Nothing but the lines from the one showing "Open the Dashboard view" through the final line of the data below belongs in the answer, duplicated exactly and without pictures.
Dataset excerpts START
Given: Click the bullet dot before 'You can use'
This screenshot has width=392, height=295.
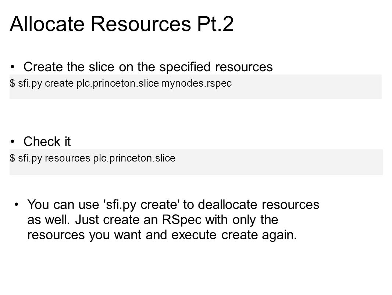Looking at the screenshot, I should [17, 205].
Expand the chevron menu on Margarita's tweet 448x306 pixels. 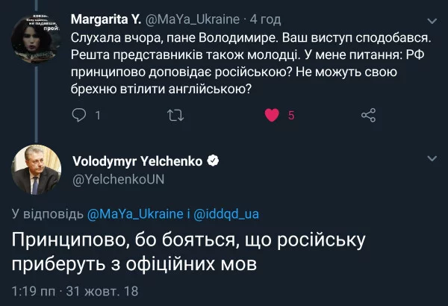click(x=432, y=21)
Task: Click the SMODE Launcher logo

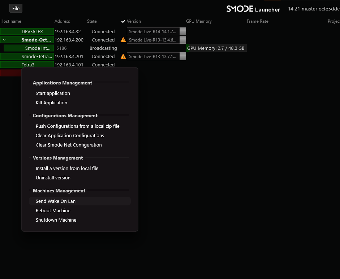Action: [253, 9]
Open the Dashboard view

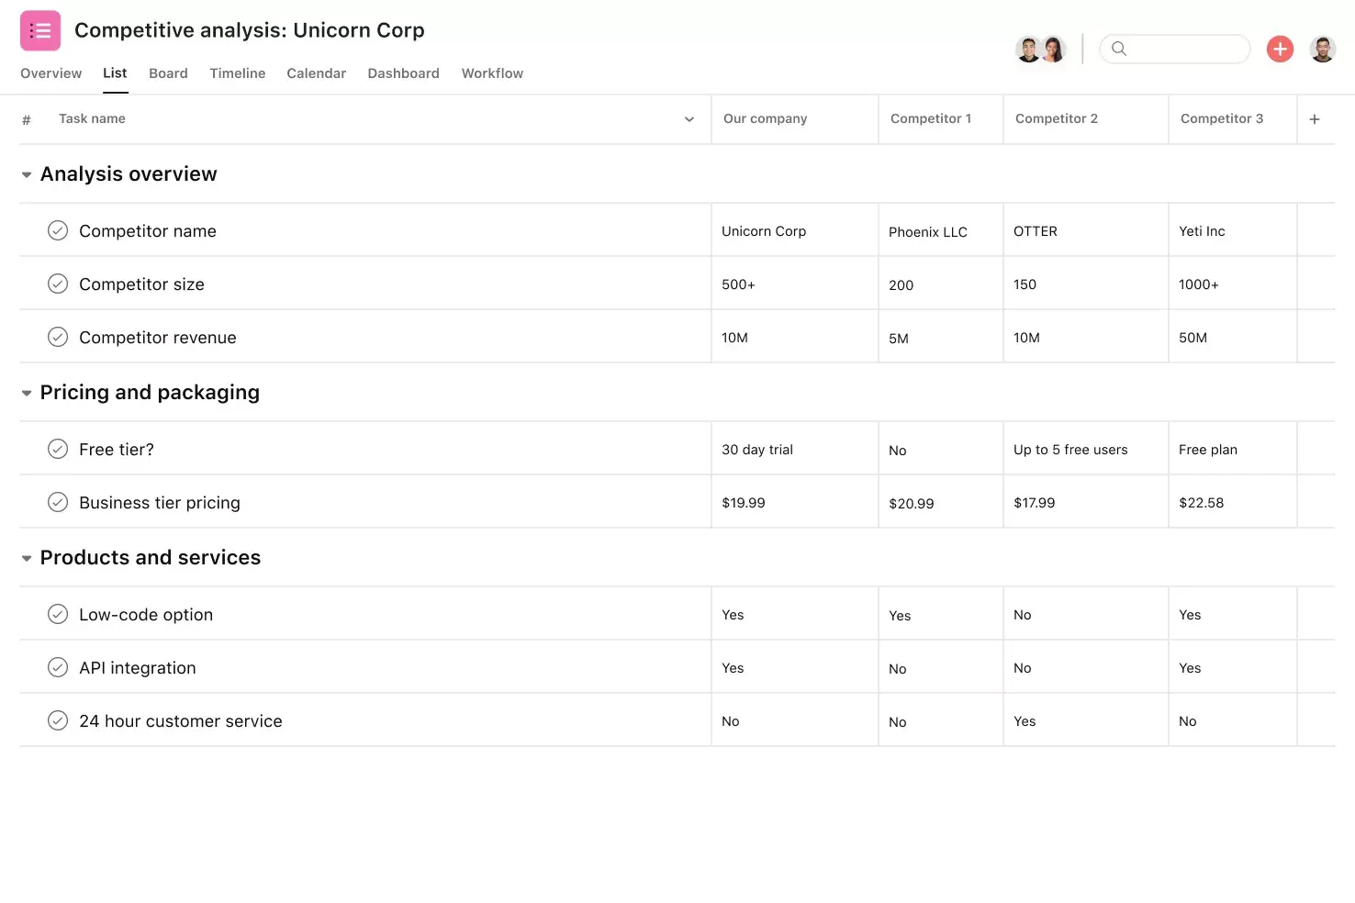[403, 73]
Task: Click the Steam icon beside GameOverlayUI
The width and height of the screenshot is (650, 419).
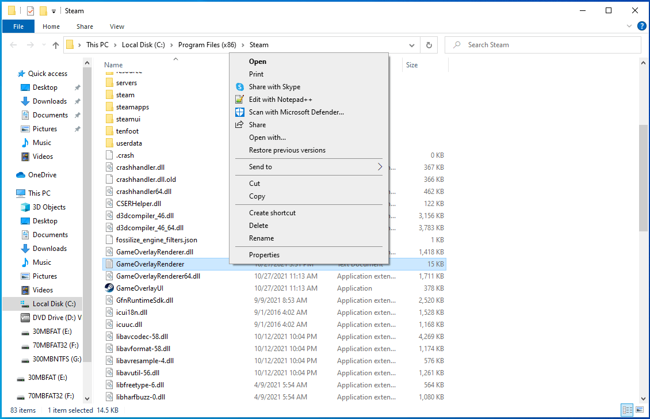Action: tap(109, 288)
Dataset excerpts END
=== Response for this exercise ===
Open the Dashboard view

[403, 73]
Task: Click the Steam icon beside GameOverlayUI
The width and height of the screenshot is (650, 419).
Action: tap(109, 288)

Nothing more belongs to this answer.